Riak TS/InfluxDB limits on number of series


We are considering using either Riak TS or InfluxDB as a time series storage for a use-case where we can have hundreds of millions of series. Each series will have a small number of writes over time, either hourly or daily writes. Number of datapoints per serie is also going to be low. Queries will probably also have low complexity.

While investigating both, we found that InfluxDB has some limitations on the number of series it can handle, and therefore might not be a valid solution.

I cannot find information on this restriction for Riak TS. I imagine that, because it is built on top of Riak KV's core, it doesn't have such an hard limitation, but I'd like to be sure.

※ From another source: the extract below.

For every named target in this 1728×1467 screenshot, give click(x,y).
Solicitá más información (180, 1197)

Is InfluxDB still a valid solution when considering that the number of datapoints per series is going to be low. Does Riak TS suffer of the same limitations?


Solution

  • Riak TS doesn't have these limitations indeed, so you can freely use it. Also RiakTS scales very well. Actually it works best when in cluster, so you should probably start with 3 boxes. You can configure replication factor and a lot of settings.

    You say that your queries will have low complexity, so RiakTS built-in query features will be more than enough.

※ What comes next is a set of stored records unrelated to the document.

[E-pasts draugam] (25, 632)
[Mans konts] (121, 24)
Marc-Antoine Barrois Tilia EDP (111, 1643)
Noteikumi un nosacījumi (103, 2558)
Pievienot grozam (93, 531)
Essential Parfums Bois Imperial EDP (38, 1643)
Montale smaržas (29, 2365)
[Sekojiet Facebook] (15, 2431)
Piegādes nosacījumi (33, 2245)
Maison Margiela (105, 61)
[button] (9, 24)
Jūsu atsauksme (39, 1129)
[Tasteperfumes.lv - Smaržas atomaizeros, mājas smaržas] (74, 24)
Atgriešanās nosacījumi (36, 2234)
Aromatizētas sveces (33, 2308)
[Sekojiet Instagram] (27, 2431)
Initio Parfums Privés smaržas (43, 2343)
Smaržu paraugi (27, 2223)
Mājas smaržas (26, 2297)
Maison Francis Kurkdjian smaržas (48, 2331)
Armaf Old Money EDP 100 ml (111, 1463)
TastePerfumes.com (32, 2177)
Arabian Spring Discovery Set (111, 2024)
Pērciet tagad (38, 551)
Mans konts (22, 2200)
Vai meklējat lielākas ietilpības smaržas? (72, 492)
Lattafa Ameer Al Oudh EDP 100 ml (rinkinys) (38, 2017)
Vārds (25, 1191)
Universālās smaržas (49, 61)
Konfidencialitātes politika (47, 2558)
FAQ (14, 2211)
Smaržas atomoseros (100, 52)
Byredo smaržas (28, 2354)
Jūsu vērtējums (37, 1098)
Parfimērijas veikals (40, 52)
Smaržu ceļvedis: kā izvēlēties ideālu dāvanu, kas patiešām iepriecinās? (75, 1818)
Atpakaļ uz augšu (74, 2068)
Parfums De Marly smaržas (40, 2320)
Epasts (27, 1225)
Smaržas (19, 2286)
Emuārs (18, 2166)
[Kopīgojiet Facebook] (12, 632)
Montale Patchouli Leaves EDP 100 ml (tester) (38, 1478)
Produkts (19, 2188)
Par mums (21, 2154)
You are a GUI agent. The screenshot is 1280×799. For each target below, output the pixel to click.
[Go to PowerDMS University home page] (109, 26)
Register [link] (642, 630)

    RiakTS allows you to configure the size of "quanta", which will make your RiakTS instance more read- or write-oriented. In your case however, if your traffic is low and you don't have a lot of complex queries, I wouldn't worry about that.

    One think to keep in mind is that Riak TS doesn't keep track of the series names, so you'll have to either have series names that you can compute ( like _ ), or have a separate DB to store, list and lookup the series names. If that's an issue for you, I can give you more info/tips/examples on how to get that working.

    If you want to stay on the open source side, I don't think InfluxDB will work well for you. If you pay the enterprise version of InfluxDB it might work, as deniszh said, but you would be forced to go cluster and scale up just to be able to store more series, not because your traffic requires it.

    Some examples of InfluxDB: https://www.reddit.com/r/Database/comments/2nw9k0/practical_limits_of_influxdb/

    You might want to be interested by DalmatinerDb ( https://dalmatiner.io/ ) as it is based on some of the same technologies than RiakTS, but provides series names storing and indexing for you; it's also said to be faster. It seems however to require a more complex setup to get it up and running. Also it's very new.